VIII
THE CAMP BY TORRENTE ZAERA
“Zona Case Americane, March 16, 1909.
“We left the ‘Celtic’ yesterday and came out here to our camp at the Mosella, where everything is running like clockwork. I have a pleasant room but no view, while the house where the nails are stored has a divine one. There’s no window in Belknap’s room; he chose the worst one of all so that no grumbler should have the right to kick,” writes J. in his first letter after they left the ship and the hospitable Captain Huse, of whose kindness frequent mention is made both in letters and diary.
The camp stood in a lemon grove fronting the Straits of Messina, where the whirlpool, Charybdis, darkens the sapphire water with streaks of violet. Across the narrow strip of sea to the left lay Scylla, directly opposite Reggio, the dark Calabrian mountains tipped with snow towering above. A more sublime view it would be hard to find, but our men did not stop
REGGIO. QUEEN ELENA’S GROUP OF AMERICAN COTTAGES. Page 244.

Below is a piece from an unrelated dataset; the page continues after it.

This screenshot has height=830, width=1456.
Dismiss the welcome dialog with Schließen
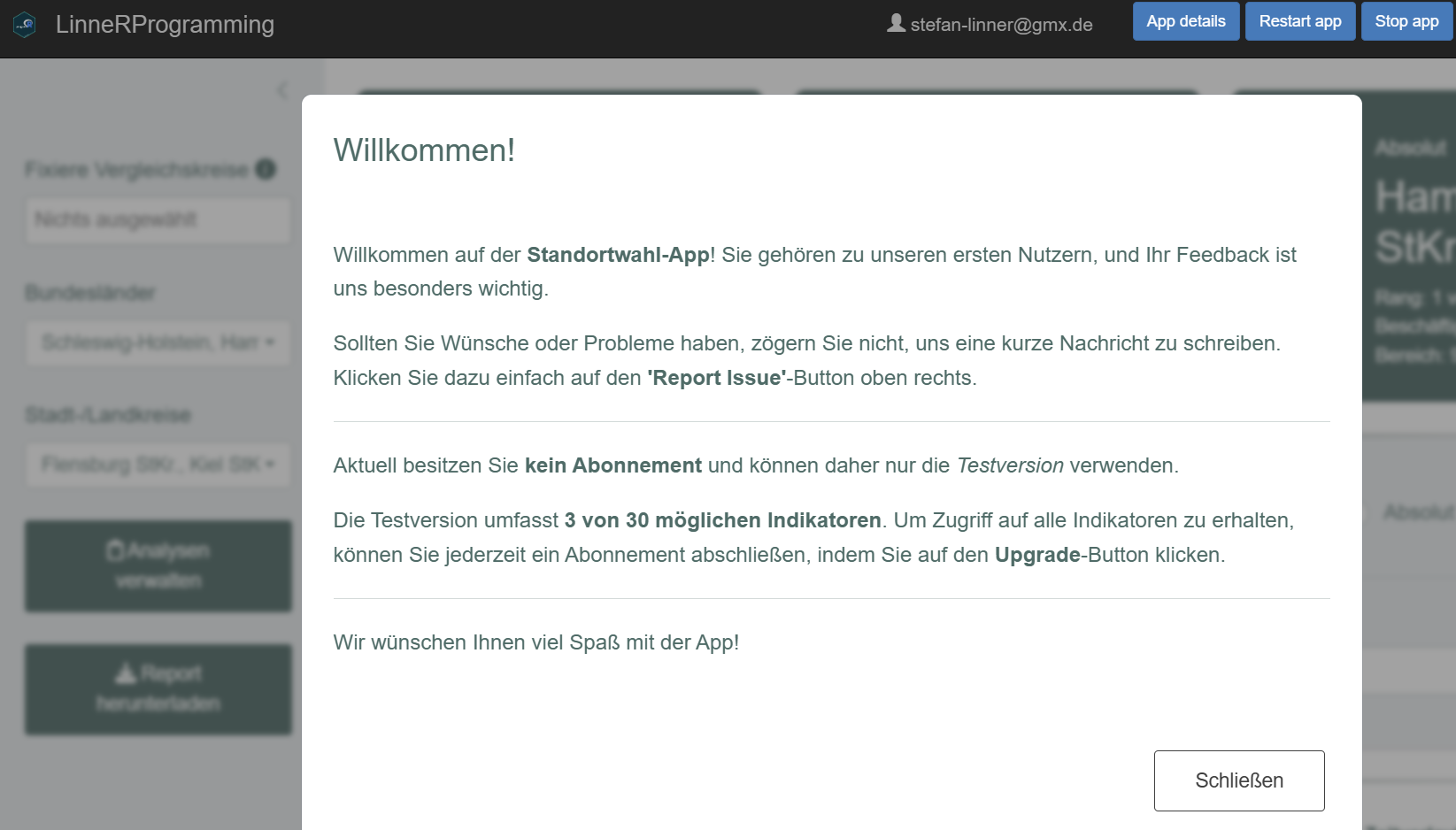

to look much at views, or to look back in fancy at the historical vista, the long line of heroes and conquerors who had landed in Sicily before them, and set up their camps with the same care to be within reach of a good spring of water. Of course they must have had some dim sense that they were living on classic ground, familiar to them in their school days. They knew, or had known then, that Ulysses and his men and the wandering Aeneas had been here; that Greeks and Phoenicians met and fought here; that Carthage had her first battle with Rome not far away; that Goths, Saracens, Normans, Germans, French and Spaniards had passed over this ground before them. Perhaps they gave a thought to the last comer, Garibaldi, who landed here with his Thousand in 1860 and won the jewel, Sicily, for King Victor’s crown; but it is more likely they thought very little about what happened before their day—it’s so much more fun to make history than to read it! All these other adventurers and heroes landed, sword in hand, to fight for the possession of this fair Sicily, this Helen among earth’s islands. For what, in the name of history, had these last invaders come? What booty did Belknap and his men hope to find in that abomination of desolation, Messina? They planted their flag where the standards of kings and conquerors have waved, as if it were the most natural thing in the world to do, and set to work at their task of teaching the inhabitants how to build and how to live in wooden houses. Sicily has never had a Wooden Age till now; here primitive man left his cave to build a cavelike house of the soft, easily worked, tufa stone of the island. The Northmen who helped the Sicilians build their new homes—Danes, Swiss, Americans, English—were at great pains to teach them how to live safely and with comfort in their wooden dwellings, where the two chief dangers to be reckoned with are fire and vermin. For the race of Northmen, these problems had already been solved by the time Attila, the Scourge of God, built his vast wooden palace on the Danube, only to die there on his wedding night (still mourned by all true lovers) in the arms of his bride, the gracious Hilda. The Northmen’s inherited knowledge was now to help the men of the South solve the riddle: how to live safely in civilized dwellings in a quaking land?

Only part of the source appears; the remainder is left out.